— Aim of the task —
An unchanged copy of each entry below is needed; keep the pictures out of it.
===== Data in this exercise
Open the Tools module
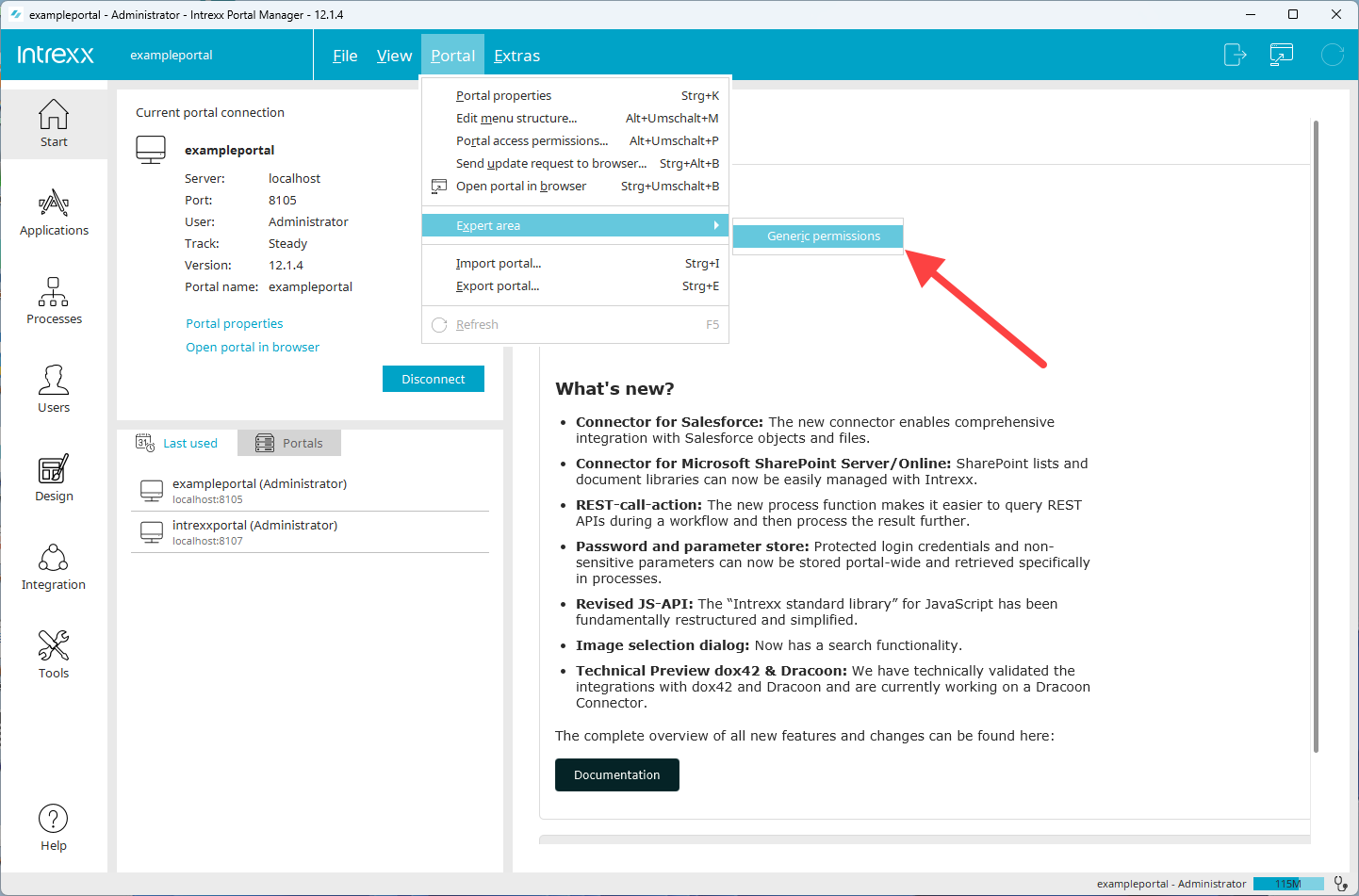The width and height of the screenshot is (1359, 896). (54, 656)
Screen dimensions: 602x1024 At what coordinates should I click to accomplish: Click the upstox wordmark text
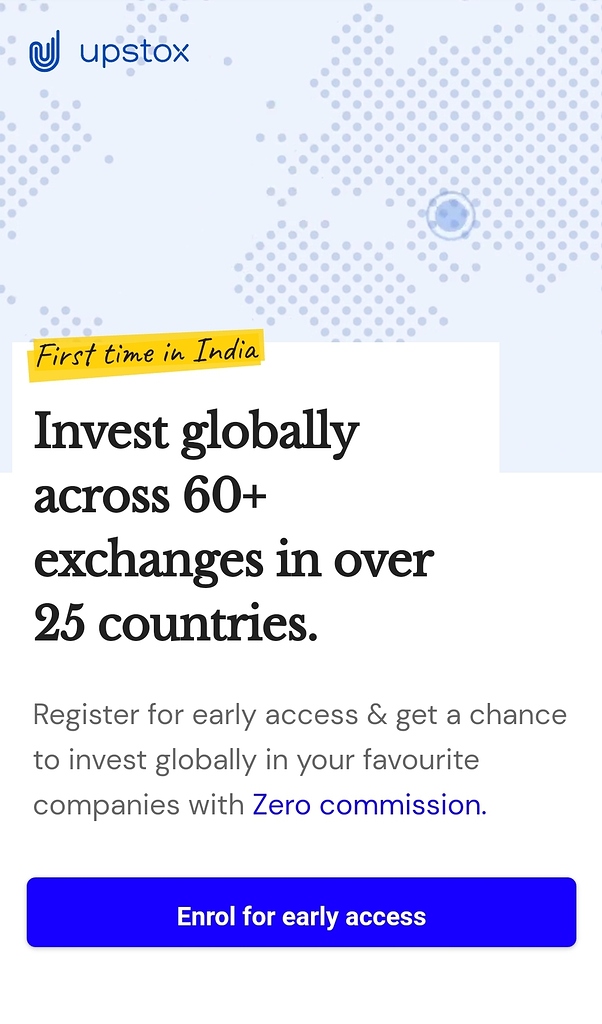pos(134,52)
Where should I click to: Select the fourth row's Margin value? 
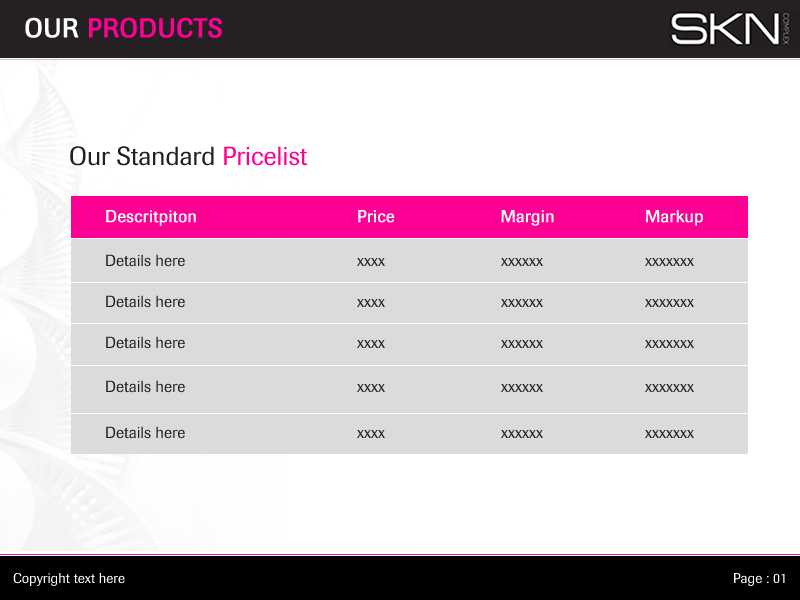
==========
— Answer to this problem —
Open the Tools module
The width and height of the screenshot is (1359, 896). (54, 656)
Screen dimensions: 602x1024 At what coordinates should I click to accomplish: Click the upstox wordmark text
pos(134,52)
Where should I click to: Select the fourth row's Margin value? 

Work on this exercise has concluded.